O que aconteceu na fronteira
Pelo menos 57 pessoas morreram depois que dezenas de milhares de migrantes invadiram a fronteira entre Marrocos e o enclave espanhol de Ceuta esta semana. Autoridades espanholas disseram que o número de mortos continuava subindo enquanto equipes de resgate vasculhavam águas costeiras e falésias ao longo da rota. Alguns relatos colocam o número de mortos acima de 70. A travessia sobrecarregou as forças de segurança locais e forçou a Espanha a enviar tropas para a fronteira.
Marrocos culpa desinformação online
Autoridades marroquinas culparam o aumento pelo que chamaram de exploração maliciosa de plataformas digitais. Disseram que mensagens falsas espalhadas online encorajaram as pessoas a tentar a travessia. Rabat também apontou para pressões sociais e econômicas mais amplas na região. Autoridades espanholas disseram que a maioria dos migrantes que cruzaram já retornou a Marrocos, mas centenas permanecem no enclave aguardando processamento.

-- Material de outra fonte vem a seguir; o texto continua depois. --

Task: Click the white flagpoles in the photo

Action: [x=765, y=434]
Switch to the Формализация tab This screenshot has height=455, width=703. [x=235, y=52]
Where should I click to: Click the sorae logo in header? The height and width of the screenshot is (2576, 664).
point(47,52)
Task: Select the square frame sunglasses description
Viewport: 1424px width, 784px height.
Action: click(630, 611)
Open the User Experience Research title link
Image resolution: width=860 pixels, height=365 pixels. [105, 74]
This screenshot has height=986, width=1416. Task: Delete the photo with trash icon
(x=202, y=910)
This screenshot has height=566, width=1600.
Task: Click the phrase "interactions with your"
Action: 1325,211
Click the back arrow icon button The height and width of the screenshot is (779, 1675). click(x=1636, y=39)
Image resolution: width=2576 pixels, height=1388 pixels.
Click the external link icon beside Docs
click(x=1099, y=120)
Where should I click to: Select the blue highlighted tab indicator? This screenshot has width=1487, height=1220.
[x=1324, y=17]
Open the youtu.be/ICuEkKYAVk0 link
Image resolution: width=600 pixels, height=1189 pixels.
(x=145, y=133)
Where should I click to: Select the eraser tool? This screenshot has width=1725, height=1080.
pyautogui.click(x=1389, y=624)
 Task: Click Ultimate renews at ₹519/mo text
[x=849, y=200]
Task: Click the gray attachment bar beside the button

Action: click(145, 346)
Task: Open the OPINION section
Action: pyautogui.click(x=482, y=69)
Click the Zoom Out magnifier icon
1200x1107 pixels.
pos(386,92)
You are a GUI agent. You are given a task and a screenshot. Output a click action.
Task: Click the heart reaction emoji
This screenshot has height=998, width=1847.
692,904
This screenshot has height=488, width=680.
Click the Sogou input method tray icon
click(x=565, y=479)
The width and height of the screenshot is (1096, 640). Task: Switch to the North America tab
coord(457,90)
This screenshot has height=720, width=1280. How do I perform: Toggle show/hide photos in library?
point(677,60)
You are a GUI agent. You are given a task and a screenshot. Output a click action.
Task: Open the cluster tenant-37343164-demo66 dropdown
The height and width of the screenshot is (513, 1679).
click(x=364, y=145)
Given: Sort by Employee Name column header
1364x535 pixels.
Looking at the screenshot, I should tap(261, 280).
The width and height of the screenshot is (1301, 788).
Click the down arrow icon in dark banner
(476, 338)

Resposta da UE e o que vem a seguir
A União Europeia convocou uma reunião de emergência para discutir a crise. Líderes da UE pressionaram por maior cooperação com Marrocos no controle de fronteiras e pelo retorno mais rápido de migrantes que não se qualificam para asilo. Analistas dizem que o episódio mostra como a pressão migratória pode se acumular rapidamente na fronteira sul da Europa. A Espanha pediu mais financiamento da UE para gerenciar os enclaves de Ceuta e Melilla. O número total de mortos ainda está sendo confirmado, e as operações de resgate continuam.